3 cases of rare brain disease found in Oregon; 2 deaths reported

Two people have died and a third remains under investigation after health officials in Hood River County identified multiple cases of Creutzfeldt-Jakob disease (CJD), a rare but deadly brain disorder caused by abnormal infectious proteins known as prions.

Over the past eight months, one case has been confirmed through autopsy and two others are classified as probable, according to the Hood River County Health Department. The patients’ identities and ages have not been released out of respect for their families.

Officials say there is currently no evidence of a link between the cases and emphasized that CJD poses extremely low risk to the general public.

What is Creutzfeldt-Jakob disease and how does it spread?

The backstory:

Creutzfeldt-Jakob disease is a rapidly progressing neurodegenerative disorder caused by prions—abnormal proteins that cause brain damage. It leads to symptoms such as dementia, movement disorders and personality changes. It is considered universally fatal, and there is no cure.

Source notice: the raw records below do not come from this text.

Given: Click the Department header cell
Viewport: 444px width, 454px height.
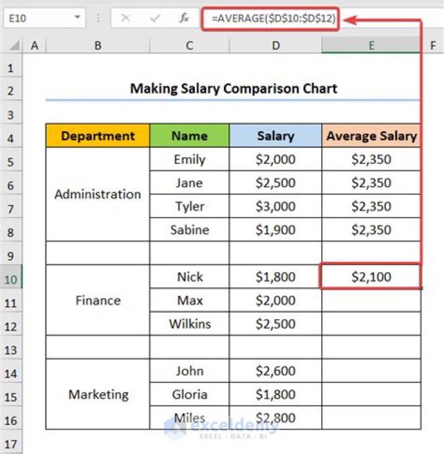Looking at the screenshot, I should coord(97,136).
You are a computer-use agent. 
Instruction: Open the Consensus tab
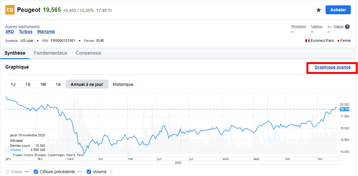(x=88, y=53)

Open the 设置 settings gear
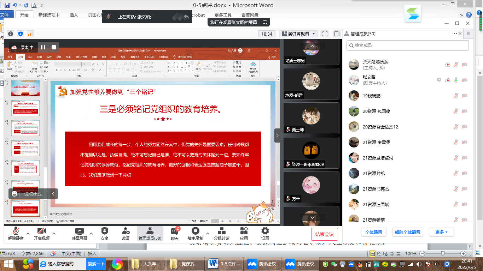(265, 233)
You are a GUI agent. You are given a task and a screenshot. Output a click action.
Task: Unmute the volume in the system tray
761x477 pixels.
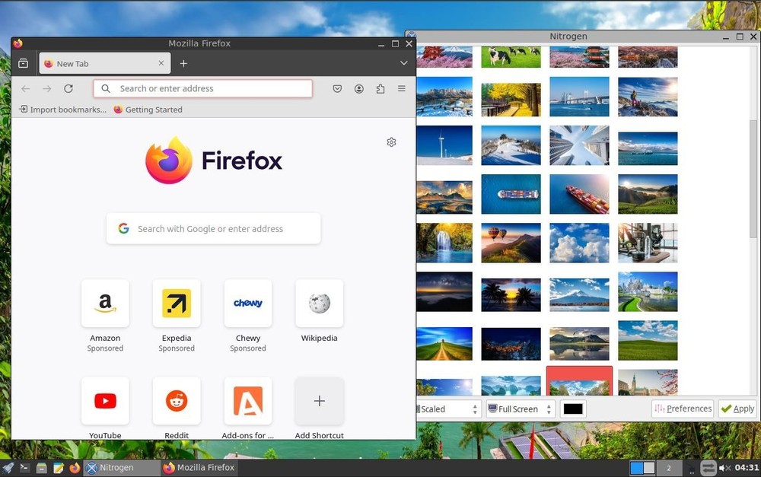coord(723,467)
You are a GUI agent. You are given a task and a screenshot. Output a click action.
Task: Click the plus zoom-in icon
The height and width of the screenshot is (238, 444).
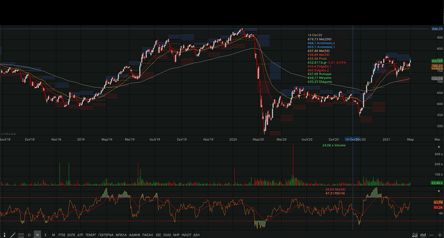(x=439, y=235)
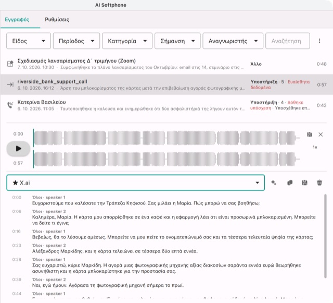This screenshot has height=303, width=333.
Task: Open the Είδος filter dropdown
Action: 29,41
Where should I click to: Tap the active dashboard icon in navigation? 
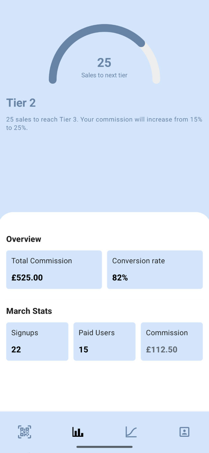click(x=78, y=432)
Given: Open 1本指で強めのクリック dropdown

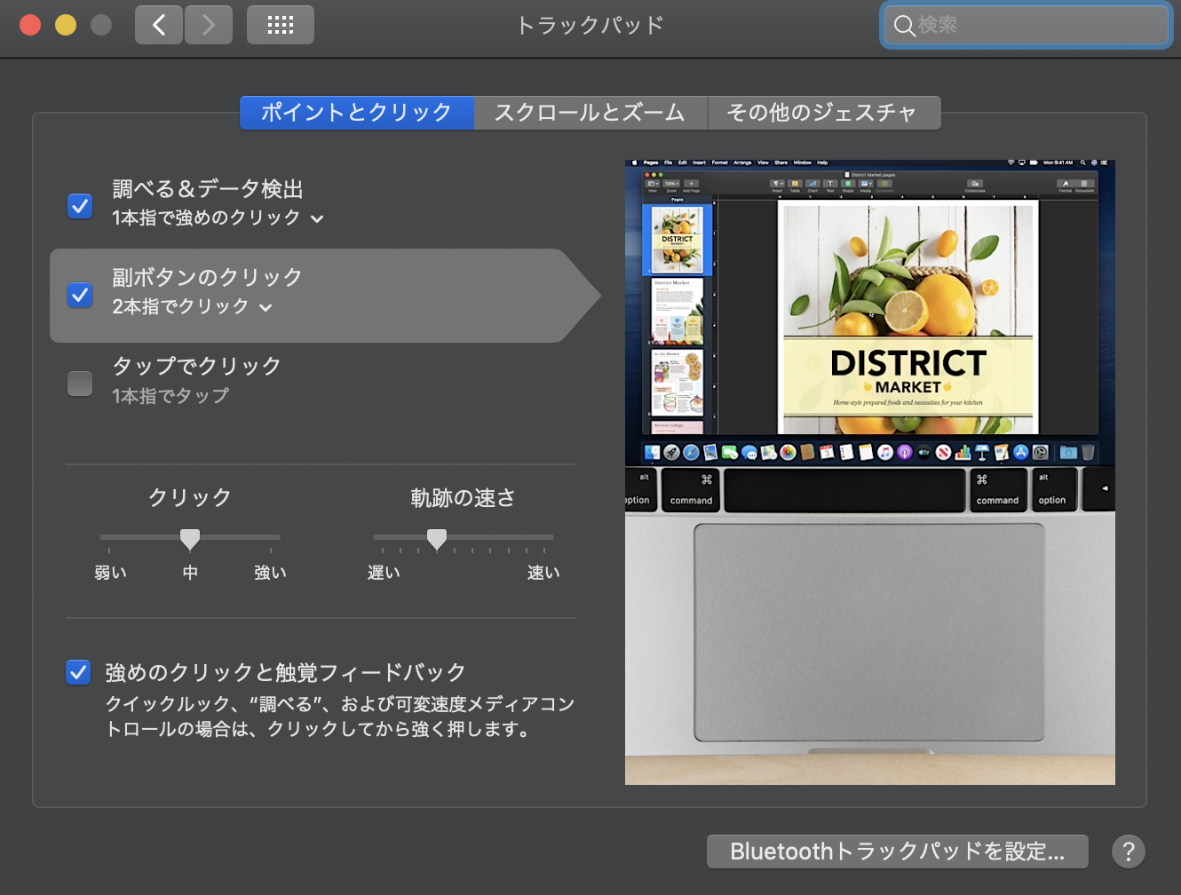Looking at the screenshot, I should pos(218,218).
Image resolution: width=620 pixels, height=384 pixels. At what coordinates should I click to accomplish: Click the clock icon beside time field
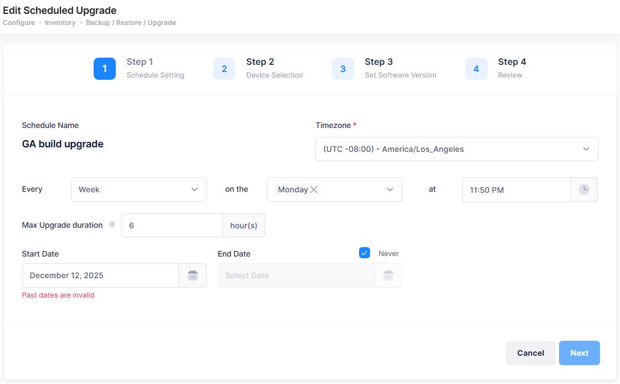click(x=583, y=190)

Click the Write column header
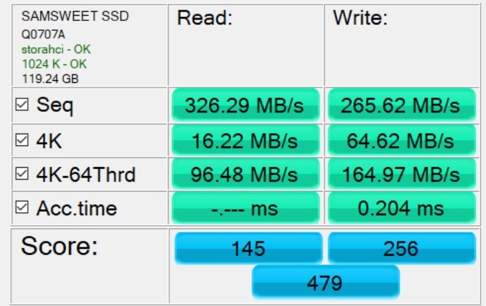point(360,18)
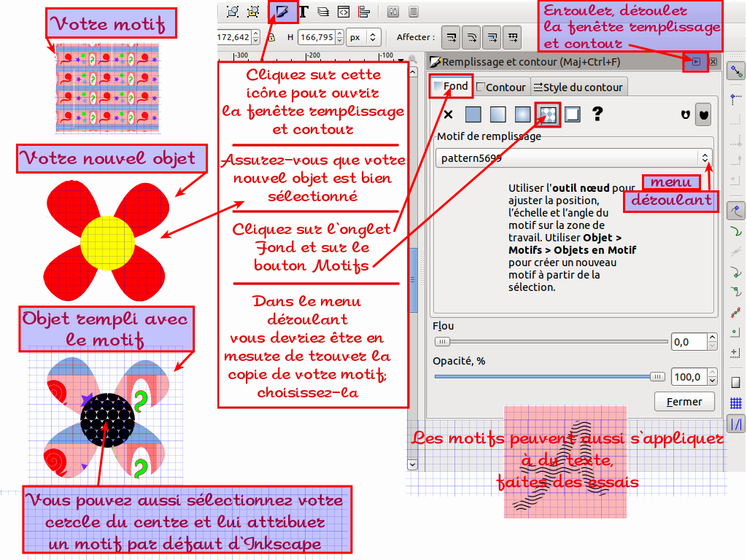Click the Opacité slider handle

[657, 377]
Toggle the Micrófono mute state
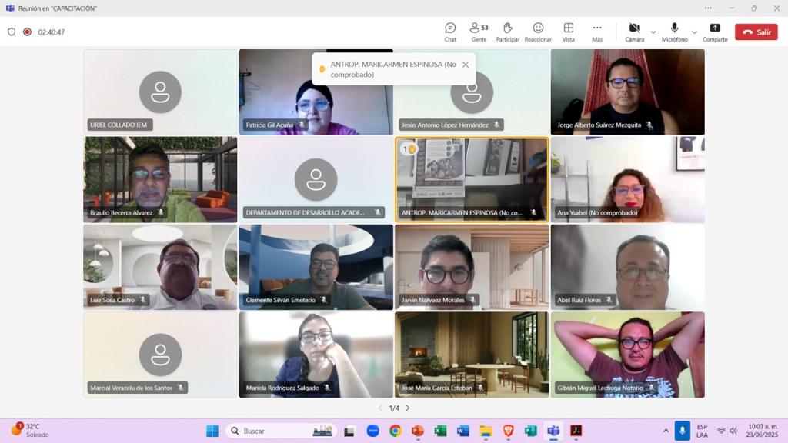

The disease is extremely rare, with about 350 cases diagnosed annually in the United States, according to the National Institutes of Health. Around 85% of cases are classified as sporadic, meaning there is no known cause. Some are hereditary, linked to a genetic mutation, while others result from medical procedures like organ transplants involving contaminated tissue.

CJD is not spread through the air, water, touch, or social interaction, and is distinct from bovine spongiform encephalopathy (mad cow disease), though both are prion diseases. The Hood River cases are not believed to be related to infected beef.

What are health officials doing to investigate?

What's next:

Trish Elliott, director of the Hood River County Health Department, said an investigation is underway in coordination with the Oregon Health Authority (OHA) and the Centers for Disease Control and Prevention (CDC).

Autopsy and testing can take months, especially when brain tissue must be examined out of state. Elliott said health officials are looking for any shared risk factors between the patients, but such investigations can be inconclusive due to the complexity and mystery surrounding prion diseases.

Healthcare providers in the area have been alerted to consider CJD in cases involving rapid cognitive decline or unusual neurological symptoms.

What they're saying:

Trish Elliott told reporters that while officials are trying to identify any links between the cases, it’s often difficult to pinpoint a specific cause. "We’re trying to look at any common risk factors that might link these cases … but it’s pretty hard in some cases to come up with what the real cause is," she said.

Dr. Brian Appleby, director of the National Prion Disease Pathology Surveillance Center, explained that a diagnosis is typically confirmed by looking at brain tissue for prion protein deposits and lesions under a microscope. Genetic testing can also determine if a case is hereditary.

Why you should care:

Though CJD is extremely rare, its symptoms resemble other forms of rapidly progressing dementia, and its incurable nature makes early identification important. Health departments are urging local doctors to be aware of the warning signs, though the general public faces no elevated risk.

Health officials are continuing to monitor the situation closely and advise anyone with concerns to speak with their primary healthcare provider.